Fixating on What’s Important: Knowing What We “Need” to Know
Today’s sermon about Paul’s experience in Paradise (2 Cor. 12:1-4) is a good example of a passage that may leave us with more questions than we have answers. Doesn’t it seem like the Bible often does that to us? In this passage, don’t you wonder what Paul really saw, or why it happened? Or why Paul says he was forbidden to talk about what he observed?
We may also wonder where God came from. Or how the earth looked before the flood? What happened to the ark of the covenant? What all did Jesus tell the apostles during the forty days he was on the earth following His resurrection? What work did the other apostles do in building the early church, as Acts focuses mainly on Peter and Paul? What became of the Philippian jailer? Did King Agrippa ever become a Christian?

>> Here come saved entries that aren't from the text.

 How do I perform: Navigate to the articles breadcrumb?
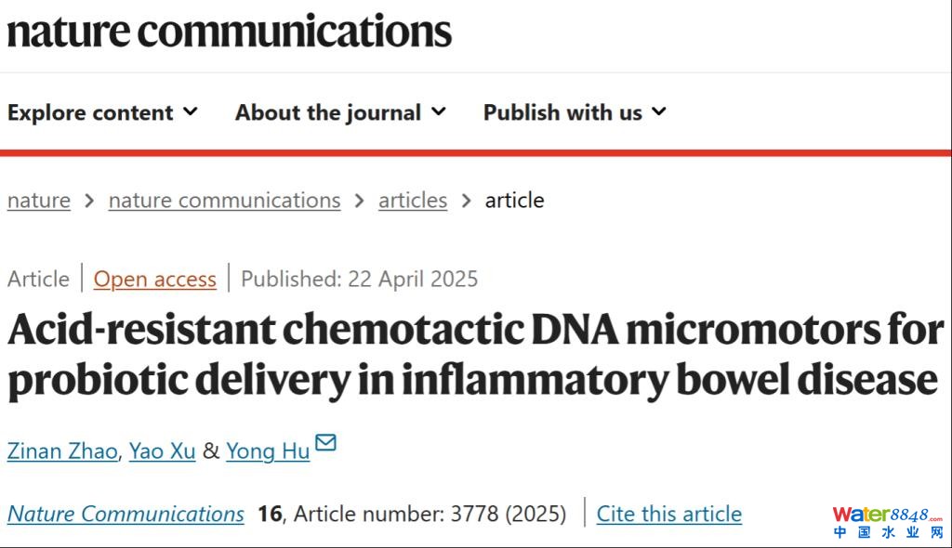coord(413,201)
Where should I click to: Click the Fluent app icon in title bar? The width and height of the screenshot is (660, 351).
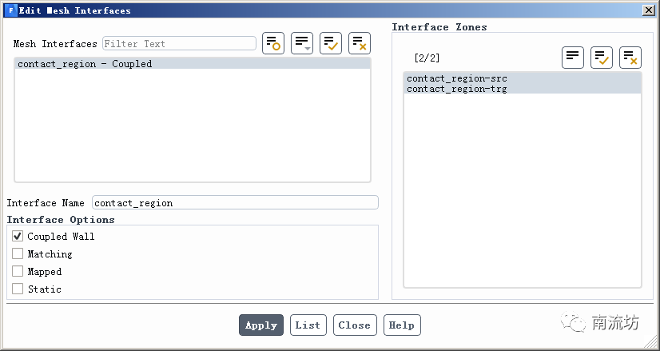[10, 10]
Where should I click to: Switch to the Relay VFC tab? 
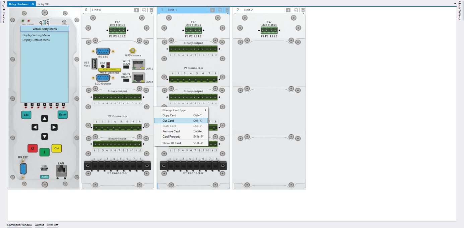[x=44, y=4]
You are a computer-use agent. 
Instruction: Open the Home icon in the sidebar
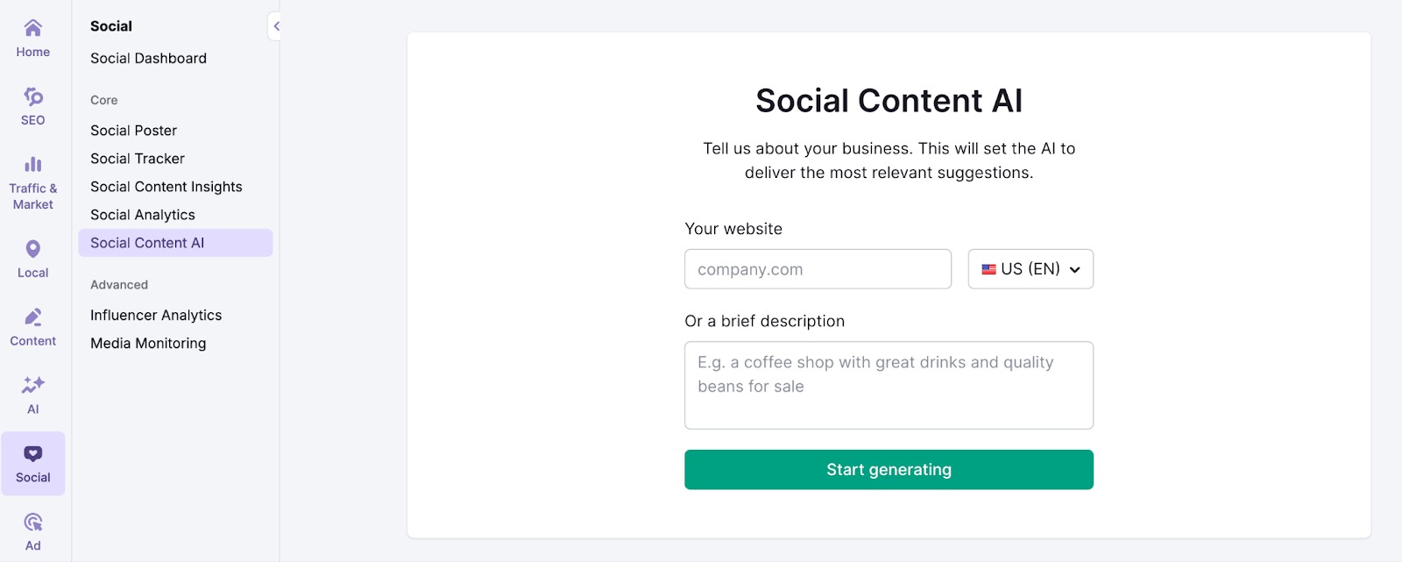(32, 35)
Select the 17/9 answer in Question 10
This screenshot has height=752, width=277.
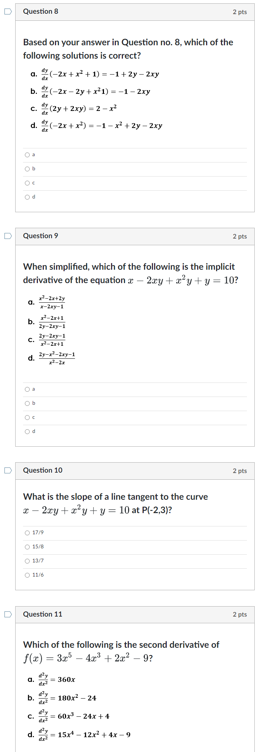click(26, 532)
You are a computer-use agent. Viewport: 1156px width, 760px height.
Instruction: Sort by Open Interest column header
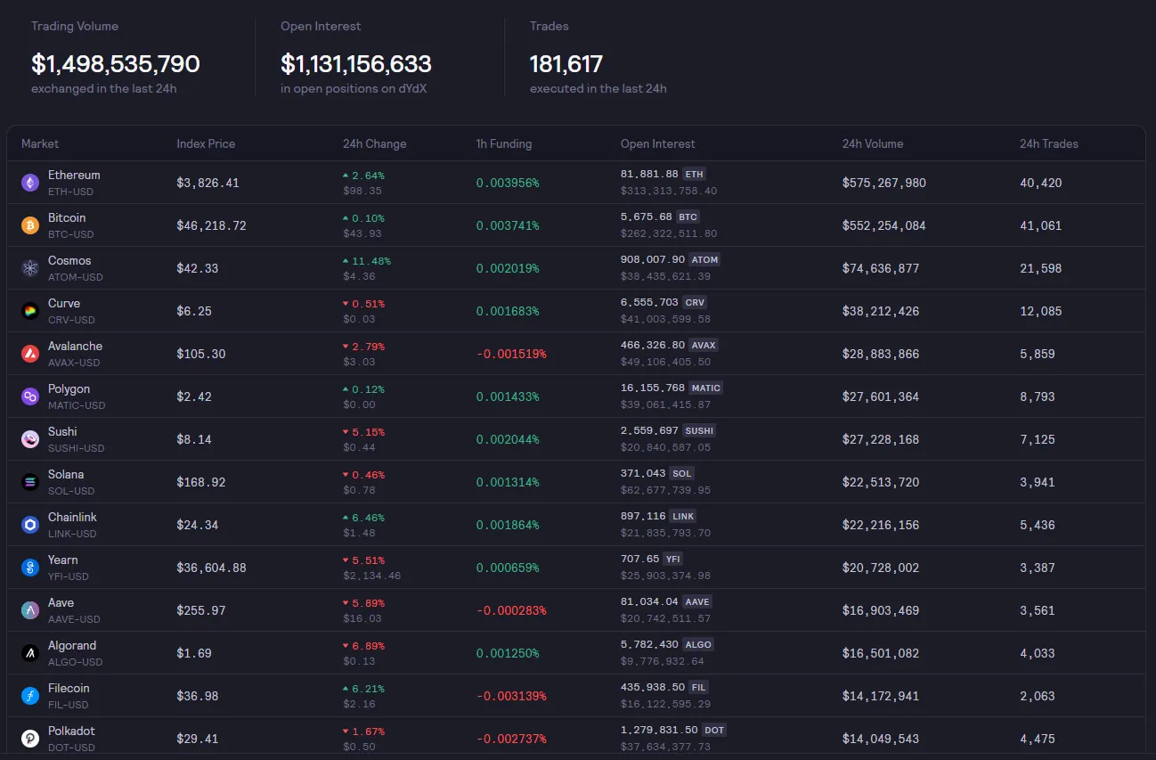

As human beings, we want to know about the world around us, our history, and the reasons behind much of it. And without the Bible, man would have many questions about how and why we are here that would otherwise be mysteries. Instead, God has revealed many things to us, and He did so for a reason.
“The secret things belong to the LORD our God, but the things that are revealed belong to us and to our children forever, that we may do all the words of this law”
(Deut. 29:29)
God has given us knowledge and the ability to find answers so that we can obey Him!
Are there still many things He did not reveal about Himself, judgment, heavenly things, or the innerworkings of life itself on this earth? Obviously, but our lack of understanding on those things is inconsequential. We know what we need to know. “And you will know the truth, and the truth will set you free” (Jn. 8:32).
We may have questions about spiritual things or even a specific passage that can’t be answered definitively, but if we search the scriptures, we should at least find the answers we need. “That the God of our Lord Jesus Christ, the Father of glory, may give to you the spirit of wisdom and revelation in the knowledge of Him, the eyes of understanding being enlightened; that you may know what is the hope of His calling, what are the riches of the glory of His inheritance in the saints, and what is the exceeding greatness of His power toward us who believe, according to the working of His mighty power…” (Eph. 1:17-19).